Concerning the issue of well known FCC parents yielding the best offspring, that is not always true for a number of reasons. Firstly there is the issue of line breeding and award perception/fashion versus actual species characteristics (if you are buying a species for the beauty of the species, or award characteristics, they are not always the same thing. There are a lot of spicerianum and charleswothii arround which do not resemble the actual species anymore). Secondly there are a large pool of great plants out there which have not been put up for award, and would most certainly get awards if they were submitted, many of these have got clonal names like 'Chen', 'Fred's Best' and '#106'. Then there are many plants which have a lower award clasification, but breed better than those with higher awards. Having said all this, yes, progeny from superior parents will on average be better than progeny from inferior parents. But that is not always guaranteed, as genetic expression is more complex than good parent x good parent = good offspring.


----------



## emydura (May 17, 2013)

Trithor said:


> Concerning the issue of well known FCC parents yielding the best offspring, that is not always true for a number of reasons. Firstly there is the issue of line breeding and award perception/fashion versus actual species characteristics (if you are buying a species for the beauty of the species, or award characteristics, they are not always the same thing. There are a lot of spicerianum and charleswothii arround which do not resemble the actual species anymore). Secondly there are a large pool of great plants out there which have not been put up for award, and would most certainly get awards if they were submitted, many of these have got clonal names like 'Chen', 'Fred's Best' and '#106'. Then there are many plants which have a lower award clasification, but breed better than those with higher awards. Having said all this, yes, progeny from superior parents will on average be better than progeny from inferior parents. But that is not always guaranteed, as genetic expression is more complex than good parent x good parent = good offspring.

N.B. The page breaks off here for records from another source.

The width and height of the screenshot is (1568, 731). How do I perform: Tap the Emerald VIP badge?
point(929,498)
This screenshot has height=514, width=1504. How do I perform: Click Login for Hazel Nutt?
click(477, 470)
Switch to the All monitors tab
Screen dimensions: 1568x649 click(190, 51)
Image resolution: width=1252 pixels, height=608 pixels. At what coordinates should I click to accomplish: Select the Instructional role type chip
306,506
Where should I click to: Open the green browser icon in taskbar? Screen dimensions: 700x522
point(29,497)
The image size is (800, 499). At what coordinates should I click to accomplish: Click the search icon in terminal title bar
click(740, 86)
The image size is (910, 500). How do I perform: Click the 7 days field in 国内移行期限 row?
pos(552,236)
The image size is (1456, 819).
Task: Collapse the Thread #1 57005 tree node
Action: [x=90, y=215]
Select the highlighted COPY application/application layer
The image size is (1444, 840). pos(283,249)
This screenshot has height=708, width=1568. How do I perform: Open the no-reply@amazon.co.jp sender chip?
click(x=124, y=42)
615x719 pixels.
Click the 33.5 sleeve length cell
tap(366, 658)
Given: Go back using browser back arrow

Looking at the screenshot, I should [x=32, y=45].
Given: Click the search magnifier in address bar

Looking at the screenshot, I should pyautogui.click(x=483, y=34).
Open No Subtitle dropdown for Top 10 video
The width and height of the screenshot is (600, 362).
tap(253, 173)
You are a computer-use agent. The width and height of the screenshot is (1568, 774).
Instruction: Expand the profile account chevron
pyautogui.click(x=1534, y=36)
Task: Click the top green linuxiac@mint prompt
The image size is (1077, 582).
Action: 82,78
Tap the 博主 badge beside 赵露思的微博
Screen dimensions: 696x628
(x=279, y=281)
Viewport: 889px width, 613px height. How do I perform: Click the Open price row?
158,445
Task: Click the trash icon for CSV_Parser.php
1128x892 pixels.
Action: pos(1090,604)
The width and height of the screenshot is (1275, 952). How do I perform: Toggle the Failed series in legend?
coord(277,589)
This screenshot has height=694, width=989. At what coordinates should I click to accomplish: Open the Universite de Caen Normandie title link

I don't disagree with any of that. But you explain why it is important to check out the parents used in the breeding. If you don't want a line bred spicerianum with a flat dorsal, check out the parents that are used. None of the roth seedlings I ordered were produced with awarded parents. But I did check out the photos of the parents to ensure they had traits I liked. As you say this doesn't guarantee I will get plants I like. But flowering seedlings is a probability game. If the parents are high quality or contain traits you like, you increase the odds in your favour. If you just buy seedlings ignorant of the breeding, it is a complete lucky dip.


----------



## SlipperKing (May 17, 2013)

With all of that said. the only real way to increase your odds of getting a great plant (in your eyes) is to buy quanity! Buy lot and lot of roths!


----------



## emydura (May 17, 2013)

SlipperKing said:


> With all of that said. the only real way to increase your odds of getting a great plant (in your eyes) is to buy quanity! Buy lot and lot of roths!



Or just fork out the money and buy a top clone. You should be able to afford a MM division Rick.


----------



## Trithor (May 17, 2013)

SlipperKing said:


> With all of that said. the only real way to increase your odds of getting a great plant (in your eyes) is to buy quanity! Buy lot and lot of roths!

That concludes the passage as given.